LOS ANGELES (CNS) - Los Angeles' city workforce has a large racial pay gap, with city workers on average earning $53 per hour, while Black and Latino city employees earned an average of $44 per hour during the 2020 fiscal year, according to a report released today by Controller Ron Galperin.
“Los Angeles is a wonderful and diverse city, but it isn't an equitable one,'' Galperin said. “Structural barriers exist for women, people of color and others in too many neighborhoods, trends that are reflected in our own local government. The city needs to do everything in its power to be an example of what fairness and equity should look like. People of color, especially women of color, deserve access to greater opportunities and equitable pay for the critical work they do.''
While 73% of city workers are people color -- with the proportion of Asian and Black workers exceeding their rates in the city's population – white men are at the top of every compensation category, the report said. Of the top 100 city earners, 56 are white, 21 are Hispanic, 15 are Black, and eight are Asian.
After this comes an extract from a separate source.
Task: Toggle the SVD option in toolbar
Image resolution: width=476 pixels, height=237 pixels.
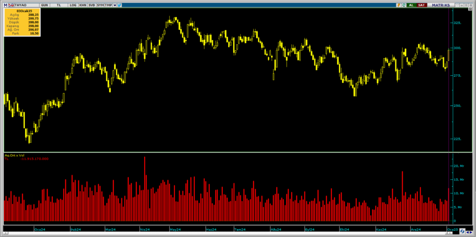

The report found that 81% of the women who work for the city are women of color, and that demographic is at the bottom of every compensation category.
Black women earn 25% less than the city's average gross salary, while white men earn 21% more than the average, creating a gap of 46% between Black women and white men.
Galperin also reported that the Los Angeles Fire Department and the Los Angeles Department of Building and Safety are among the least diverse city departments. The fire department's workforce is 46% white and Building and Safety's workforce is 44% white.
The most diverse departments include the Los Angeles Department of Transportation and Los Angeles World Airports. Thirty-one percent of each of their workforces is Black.
Galperin urged the city to increase diversity and address the pay gap for employees of color. He said the city should inform the City Council about the racial inequity in hiring and promotion and take concrete steps to fix the problem. He also said officials should promote transparency and post demographic information, including average pay by race and gender, for full-time employees on the city's website.